Work task ▸ Write out the records again, exactly, leaving none out.

** Supplied material follows **

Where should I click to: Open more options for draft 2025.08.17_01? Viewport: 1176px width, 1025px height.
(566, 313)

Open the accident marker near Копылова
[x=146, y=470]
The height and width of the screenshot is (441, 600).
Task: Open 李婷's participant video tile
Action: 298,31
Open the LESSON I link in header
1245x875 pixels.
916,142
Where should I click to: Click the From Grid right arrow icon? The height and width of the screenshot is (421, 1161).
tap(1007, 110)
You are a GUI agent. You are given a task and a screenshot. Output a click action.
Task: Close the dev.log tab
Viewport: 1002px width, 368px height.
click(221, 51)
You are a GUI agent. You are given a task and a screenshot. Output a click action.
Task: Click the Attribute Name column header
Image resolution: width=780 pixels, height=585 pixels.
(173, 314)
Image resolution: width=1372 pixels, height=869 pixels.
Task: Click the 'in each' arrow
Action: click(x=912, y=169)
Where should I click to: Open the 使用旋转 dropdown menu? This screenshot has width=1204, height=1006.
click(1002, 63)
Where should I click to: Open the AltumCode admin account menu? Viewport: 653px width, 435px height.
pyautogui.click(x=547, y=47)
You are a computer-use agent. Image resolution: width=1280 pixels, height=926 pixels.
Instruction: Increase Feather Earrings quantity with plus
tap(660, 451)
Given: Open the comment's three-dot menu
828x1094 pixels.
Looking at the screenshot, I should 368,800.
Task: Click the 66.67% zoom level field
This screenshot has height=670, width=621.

** End of Supplied material **

Answer to this problem ▸
Where should I click to: Open more options for draft 2025.08.17_01? Viewport: 1176px width, 1025px height.
(566, 313)

Open the accident marker near Копылова
[x=146, y=470]
The height and width of the screenshot is (441, 600).
Task: Open 李婷's participant video tile
Action: 298,31
Open the LESSON I link in header
1245x875 pixels.
916,142
Where should I click to: Click the From Grid right arrow icon? The height and width of the screenshot is (421, 1161).
tap(1007, 110)
You are a GUI agent. You are given a task and a screenshot. Output a click action.
Task: Close the dev.log tab
Viewport: 1002px width, 368px height.
click(221, 51)
You are a GUI agent. You are given a task and a screenshot. Output a click action.
Task: Click the Attribute Name column header
Image resolution: width=780 pixels, height=585 pixels.
(173, 314)
Image resolution: width=1372 pixels, height=869 pixels.
Task: Click the 'in each' arrow
Action: click(x=912, y=169)
Where should I click to: Open the 使用旋转 dropdown menu? This screenshot has width=1204, height=1006.
click(1002, 63)
Where should I click to: Open the AltumCode admin account menu? Viewport: 653px width, 435px height.
pyautogui.click(x=547, y=47)
You are a computer-use agent. Image resolution: width=1280 pixels, height=926 pixels.
Instruction: Increase Feather Earrings quantity with plus
tap(660, 451)
Given: Open the comment's three-dot menu
828x1094 pixels.
Looking at the screenshot, I should 368,800.
Task: Click the 66.67% zoom level field
This screenshot has height=670, width=621.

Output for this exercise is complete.